> _Trecho fornecido_
________________________

O
artigo a seguir não tem um tema específico, mas sim um propósito, desabafar
alguns pensamentos e análises do nosso cotidiano midiático.
É
lamentável o rumo que a ciência econômica tomou no século XX.
Após
um início de século promissor, partindo das bases sólidas de Carl Menger,
Böhm-Bawerk e especialmente Ludwig von Mises, proeminentes economistas da
época eram influentes personalidades no mundo político e econômico de seus
países e continente.
Um
fato que escapa a iniciantes (e céticos) da Escola Austríaca é que seus
principais autores tiveram extrema influência e presença no cenário político.
Carl
Menger era o tutor do arquiduque Rudolf von Habsburg, príncipe herdeiro do
império austro-húngaro.
Eugen
von Böhm-Bawerk foi ministro de finanças da Áustria. Sim, você leu
corretamente, ministro. Inclusive extremamente preocupado com a solvência do
estado. Sem querer desmerecê-lo, mas com um padrão-ouro, essa tarefa é bem mais
fácil.

________________________

> _Dados apresentados_
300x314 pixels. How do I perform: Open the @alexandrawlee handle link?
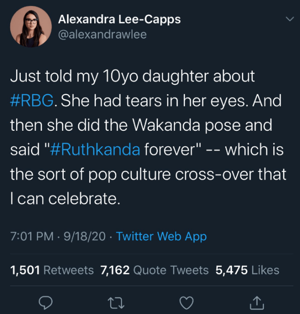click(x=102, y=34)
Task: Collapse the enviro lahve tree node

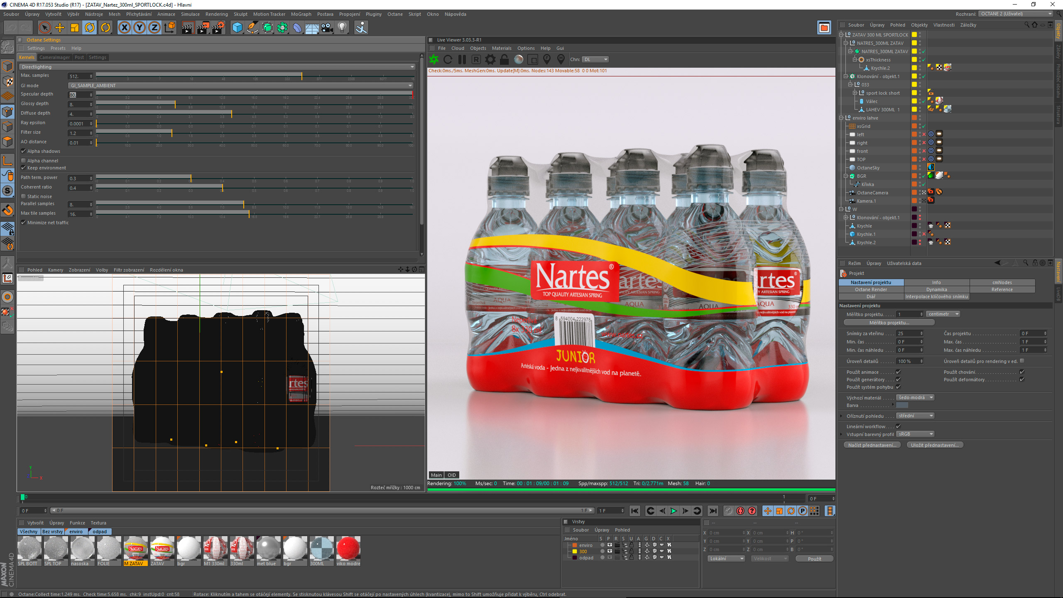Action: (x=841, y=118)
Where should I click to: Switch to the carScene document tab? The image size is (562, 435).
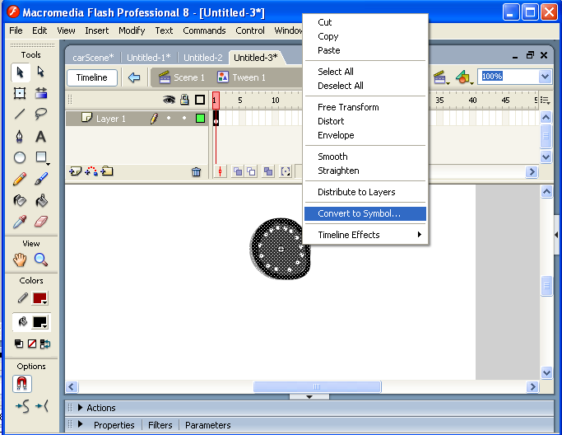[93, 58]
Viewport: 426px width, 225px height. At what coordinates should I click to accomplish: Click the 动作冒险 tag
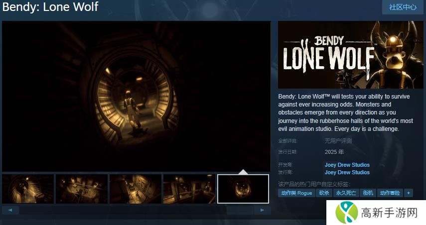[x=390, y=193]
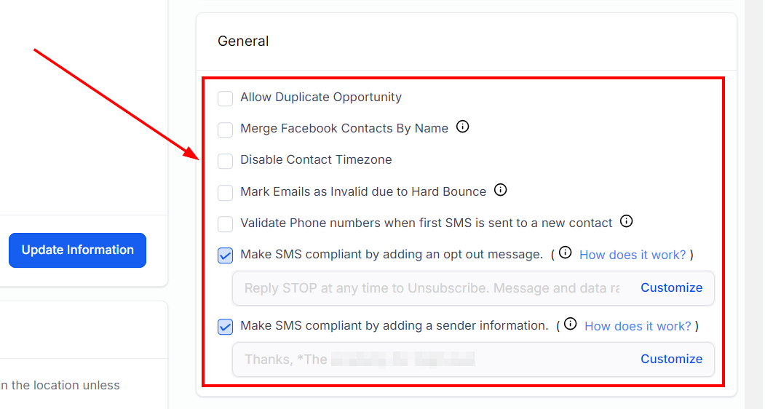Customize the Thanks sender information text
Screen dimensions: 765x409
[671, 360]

________________________

> _Objetivos_
- a) Pode reproduzir os registros a partir da linha que contém "Where should I" até o fim deles, incluindo as duas pontas e sem as imagens?
- b) Como prossegue o texto sobre a Escola Austríaca a partir do ponto em que termina?
O trecho e os registros têm origens distintas.

> _Respostas por tarefa_
- a)
Where should I click to: Switch to the carScene document tab? The image size is (562, 435).
[93, 58]
Viewport: 426px width, 225px height. At what coordinates should I click to accomplish: Click the 动作冒险 tag
[x=390, y=193]
Customize the Thanks sender information text
Screen dimensions: 765x409
[671, 360]

- b)
Seu
aluno mais importante, Ludwig von Mises foi conselheiro econômico do
chanceler austríaco Engelbert Dollfuss e de Otto von Habsburg, além de ser
amigo influente de Wilhelm Röpke, o qual foi conselheiro econômico de Ludwig
Erhard, que apesar de não ser um austríaco foi capaz de aplicar reformas
agressivas de livre mercado levando a Alemanha a recuperar-se com uma
velocidade impressionante após a Segunda Guerra Mundial.
Porém,
e infelizmente, o furacão keynesiano levou a ciência econômica a um rumo
catastrófico e hoje vivemos as consequências deste episódio.
Não
é difícil entender a desilusão e a falta de interesse pela ciência econômica na
atualidade. Como um cidadão comum pode confiar em um economista, se em um dia ele
abre o jornal e lê "temos que atear fogo para sair da crise", e no
dia seguinte está lá escrito que "é preciso jogar água para sair da
crise".
A
falta de credibilidade dos economistas da atualidade é desconcertante, fato
comprovado pela carta enviada por economistas britânicos à rainha
da Inglaterra, desculpando-se pela incapacidade de prever uma crise inevitável
e inerente ao atual sistema monetário.
Confesso
que me é extremamente difícil aceitar que uma pessoa sensata e inteligente
possa pensar que a simples impressão de dinheiro possa trazer prosperidade.
Tarefa mais árdua ainda, quando tal pessoa é detentora de um prêmio Nobel.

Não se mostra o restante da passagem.